** Opening Source material block **

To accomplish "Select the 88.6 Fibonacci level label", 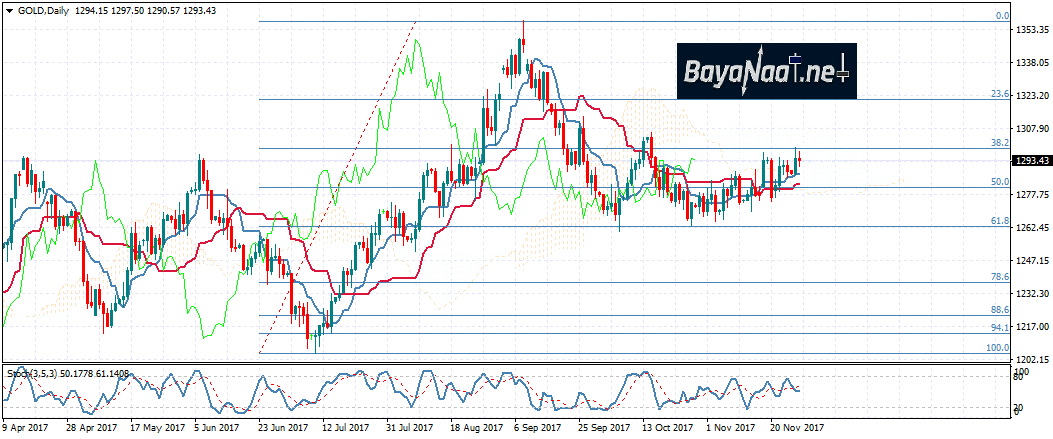I will coord(998,310).
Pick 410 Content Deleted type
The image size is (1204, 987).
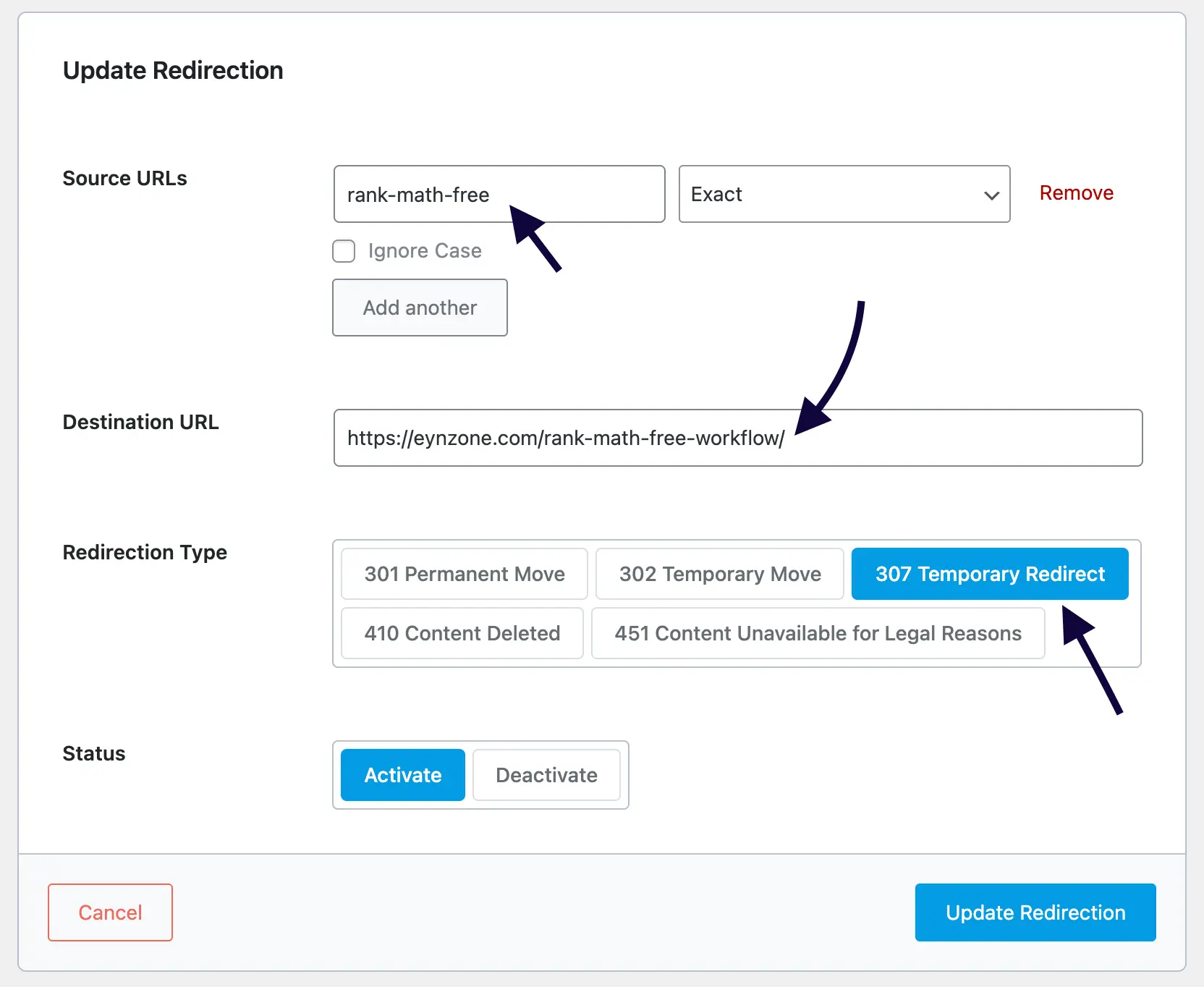[x=462, y=633]
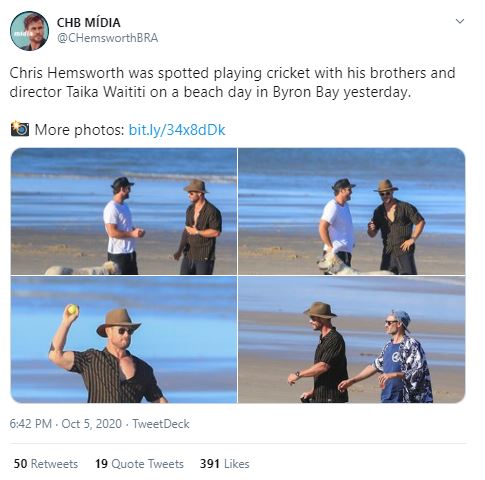The width and height of the screenshot is (485, 480).
Task: Open the CHB MÍDIA display name
Action: [88, 23]
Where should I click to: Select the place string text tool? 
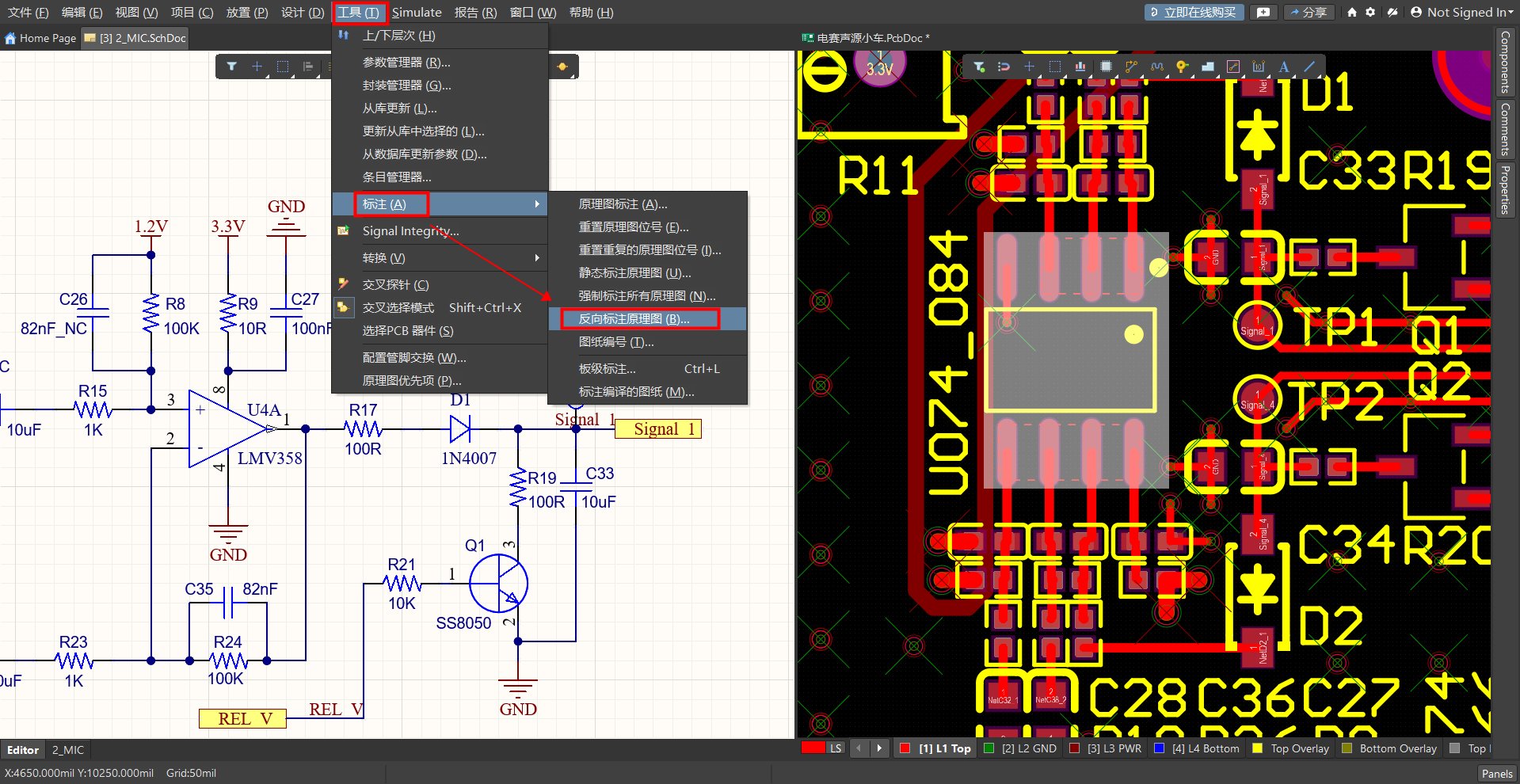[1284, 67]
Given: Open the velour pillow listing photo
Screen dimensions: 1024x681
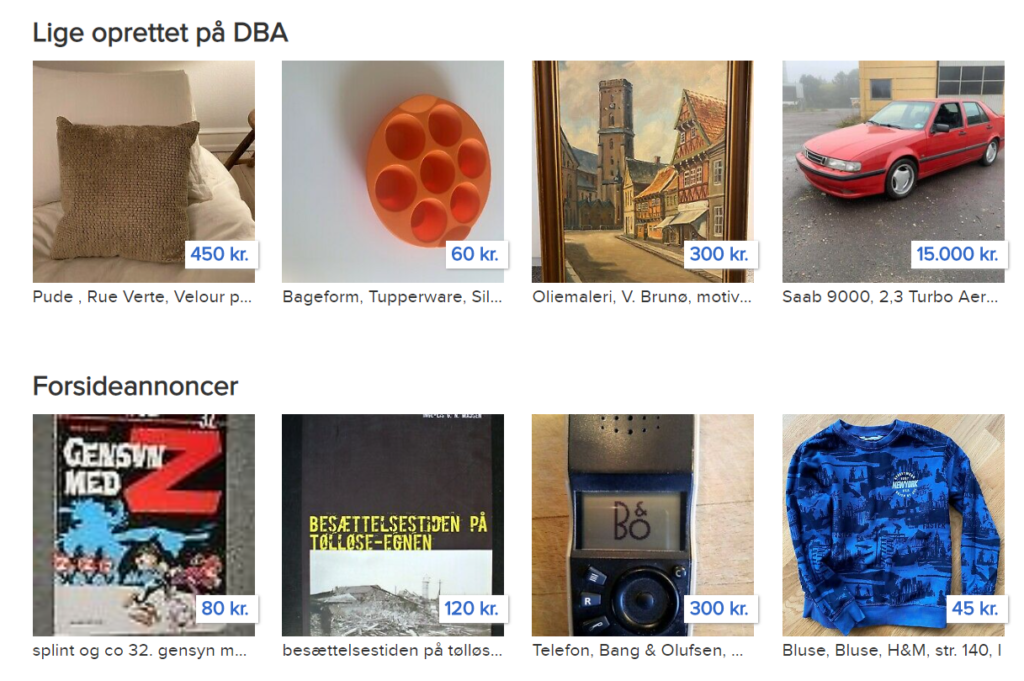Looking at the screenshot, I should 144,172.

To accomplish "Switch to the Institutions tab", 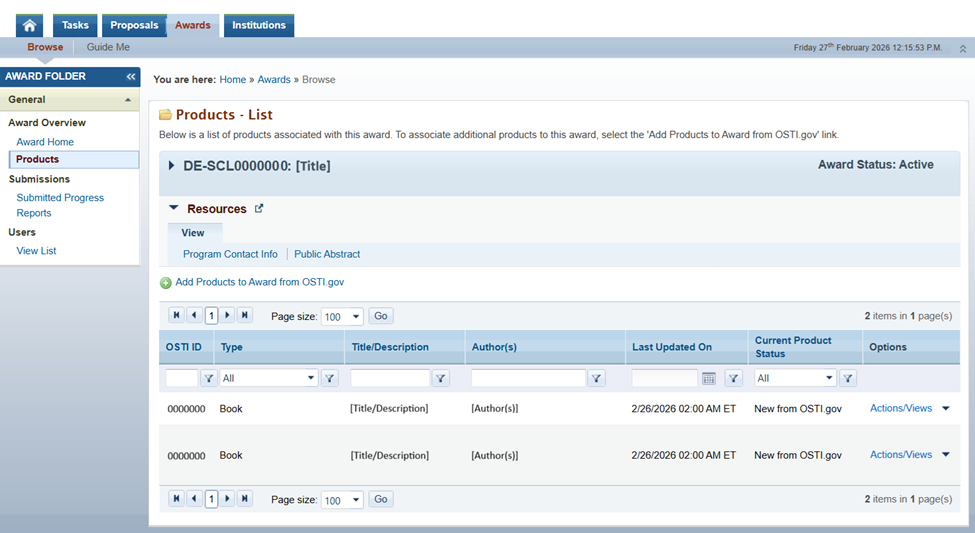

** Closing Source material block **

# [Exercise prompt]
Beginning with the line that contains "The image size is (1204, 987)." and ending with the last line of the data above, output those lines exactly and nothing more, without any pictures.

# [Completed exercise]
The image size is (1204, 987).
[x=462, y=633]
The width and height of the screenshot is (485, 480).
Task: Open the CHB MÍDIA display name
Action: [88, 23]
Where should I click to: Select the place string text tool? 
[1284, 67]
Given: Open the velour pillow listing photo
Screen dimensions: 1024x681
Looking at the screenshot, I should 144,172.

To accomplish "Switch to the Institutions tab", 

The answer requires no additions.